The catch is that PCRE doesn't tell the callout when it really backtracks. Regex101 has to infer that from the match status.
As you can see, in the step before the "backtrack" occurs, the current matched text is a_
, and just after you get out of the lookahead, it's reverted to a
. Regex101 notices the matched text is shorter and therefore it infers that a backtrack must have happened, with the confusing outcome you noticed.

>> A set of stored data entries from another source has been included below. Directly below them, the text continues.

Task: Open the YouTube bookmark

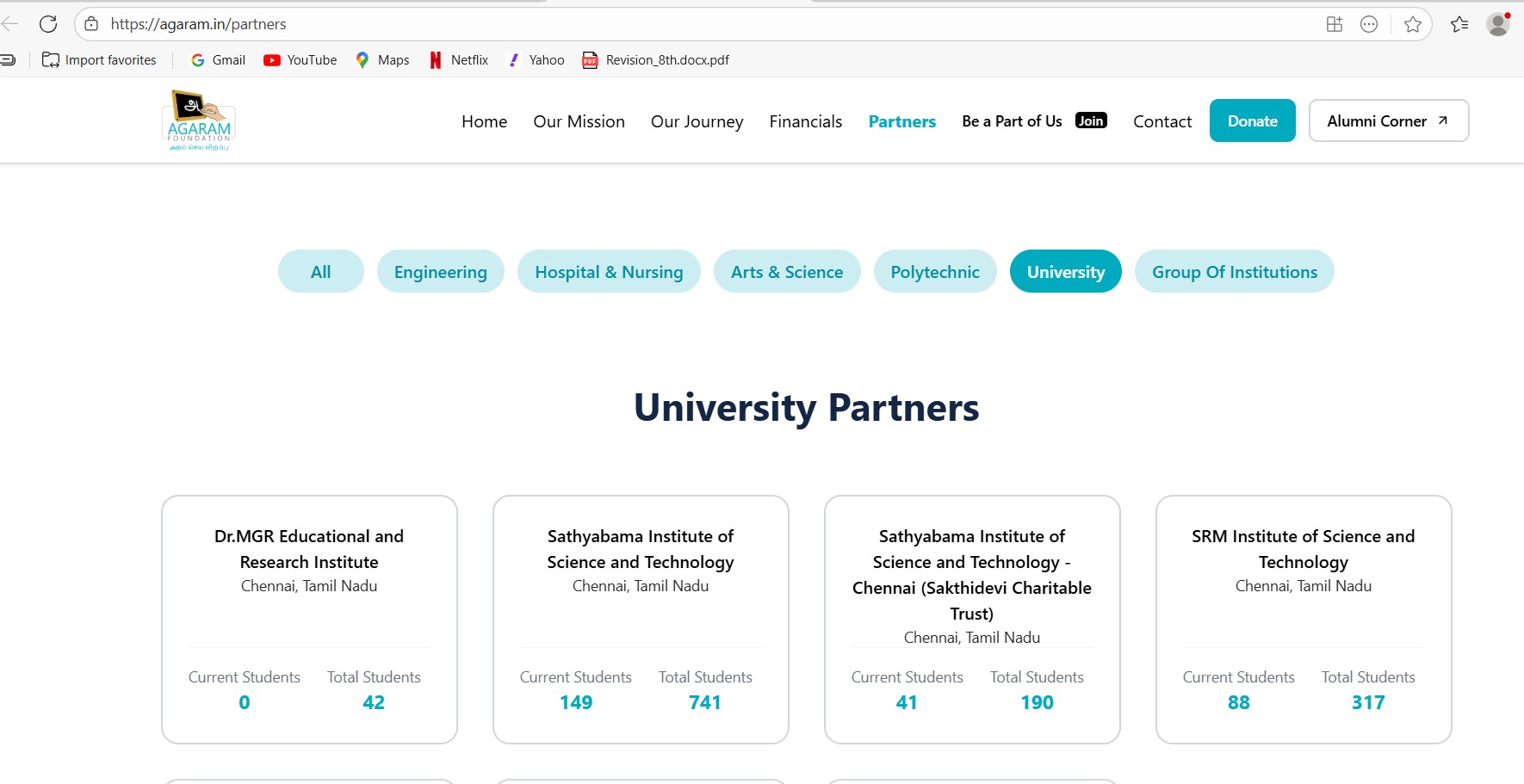Action: 300,60
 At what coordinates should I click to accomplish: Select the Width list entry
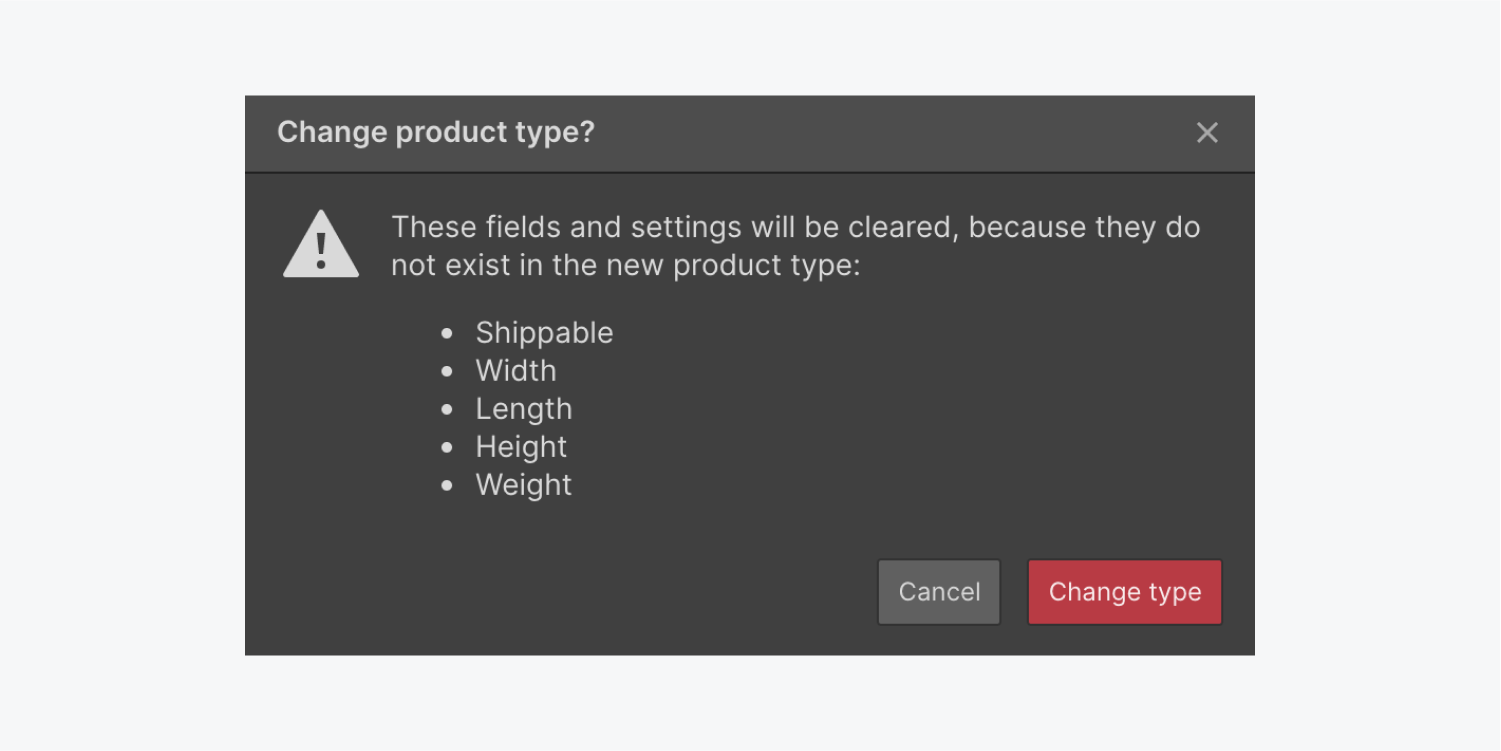pyautogui.click(x=516, y=371)
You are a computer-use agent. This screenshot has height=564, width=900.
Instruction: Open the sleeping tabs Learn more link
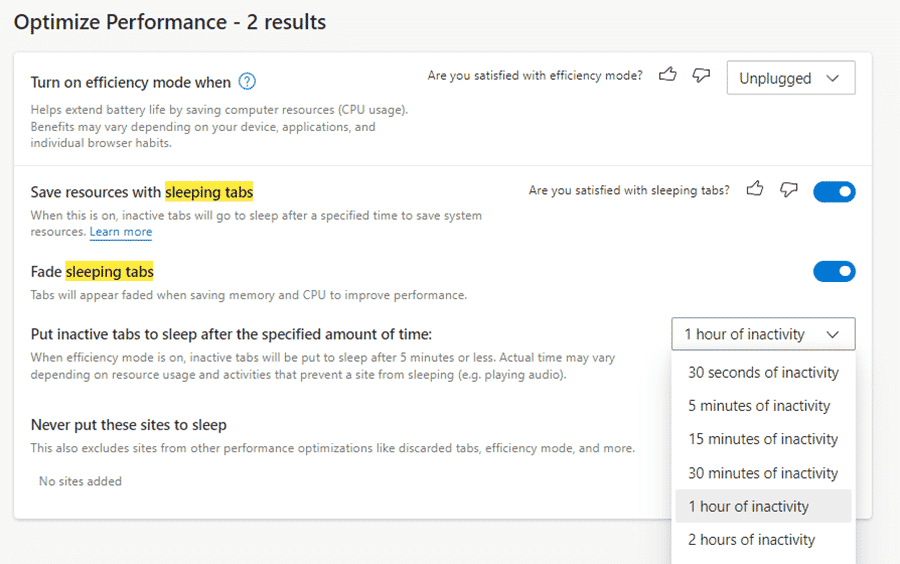click(121, 232)
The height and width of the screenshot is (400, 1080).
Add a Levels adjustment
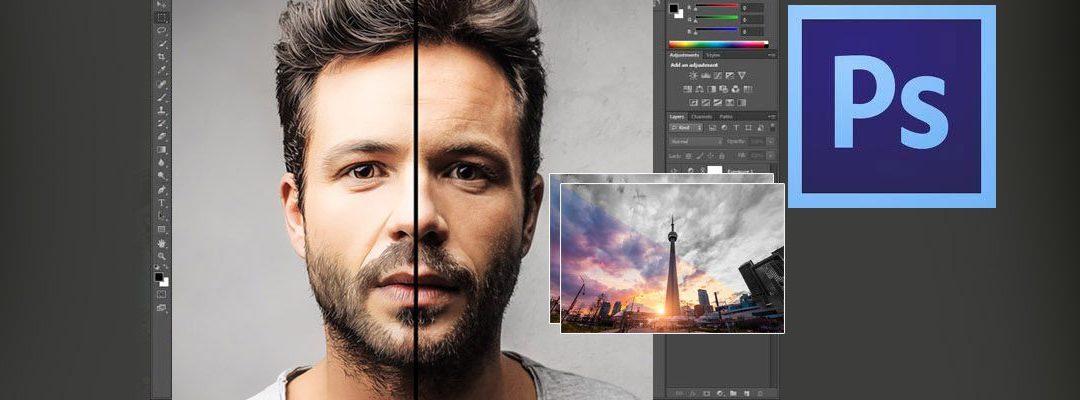[x=704, y=76]
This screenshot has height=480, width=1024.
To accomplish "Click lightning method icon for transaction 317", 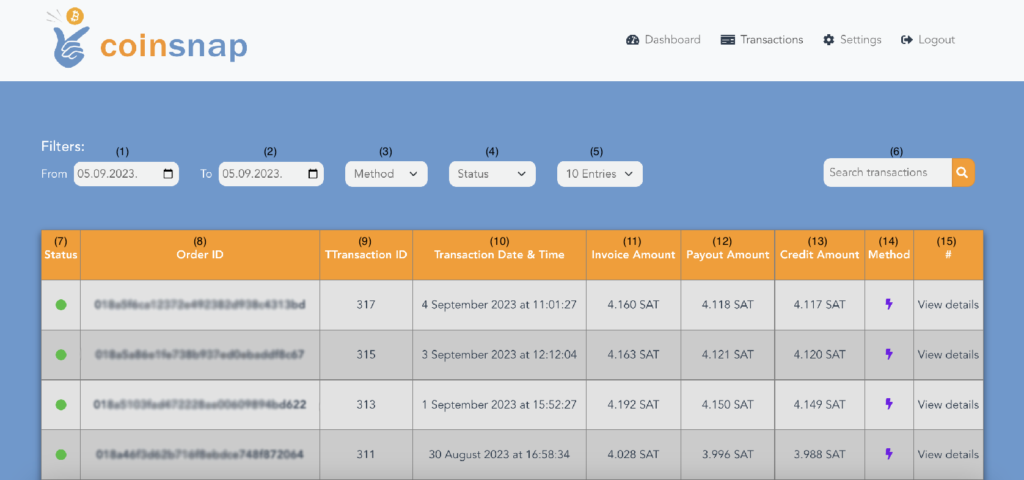I will click(x=889, y=304).
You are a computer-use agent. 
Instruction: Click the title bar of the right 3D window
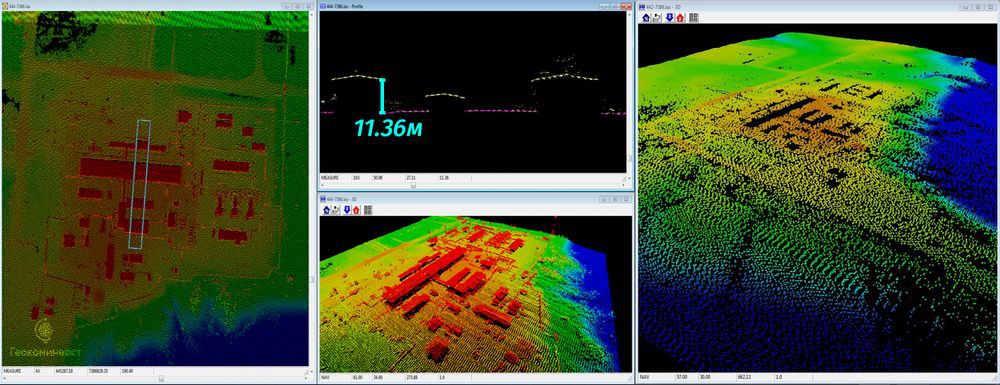(x=797, y=6)
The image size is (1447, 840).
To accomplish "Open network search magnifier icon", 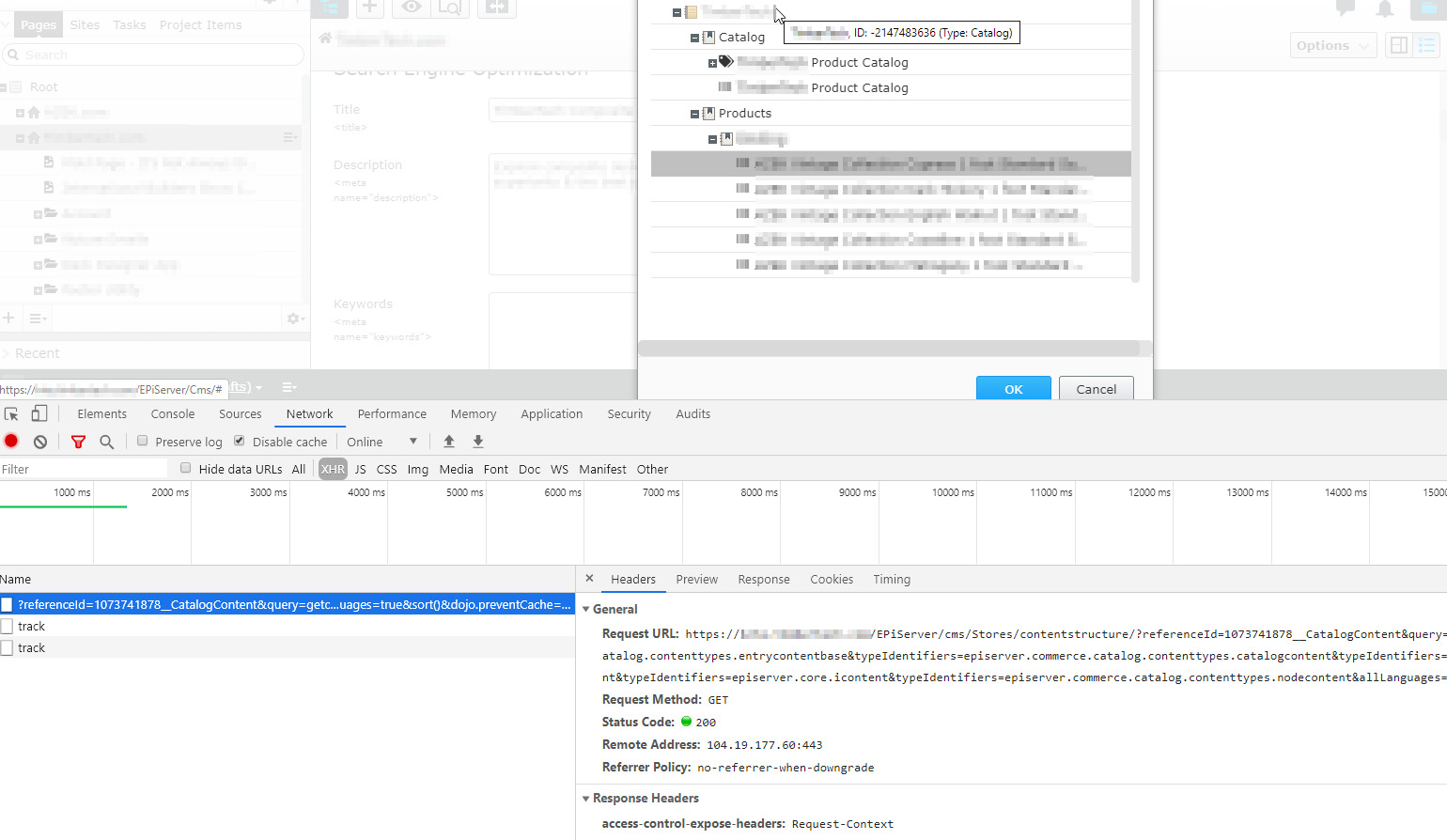I will tap(107, 442).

For reference, here's the internal PCRE representation of the pattern with auto-callout enabled:
$ pcretest
PCRE version 8.38 2015-11-23
re> /a(?=_)_b/DC
------------------------------------------------------------------
0 59 Bra
3 Callout 255 0 1
9 a
11 Callout 255 1 5
17 17 Assert
20 Callout 255 4 1
26 _
28 Callout 255 5 0
34 17 Ket
37 Callout 255 6 1
43 _
45 Callout 255 7 1
51 b
53 Callout 255 8 0
59 59 Ket
62 End
------------------------------------------------------------------
Capturing subpattern count = 0
Options:
First char = 'a'
Need char = 'b'
As you can see, there's no branching opcode there, just an Assert
.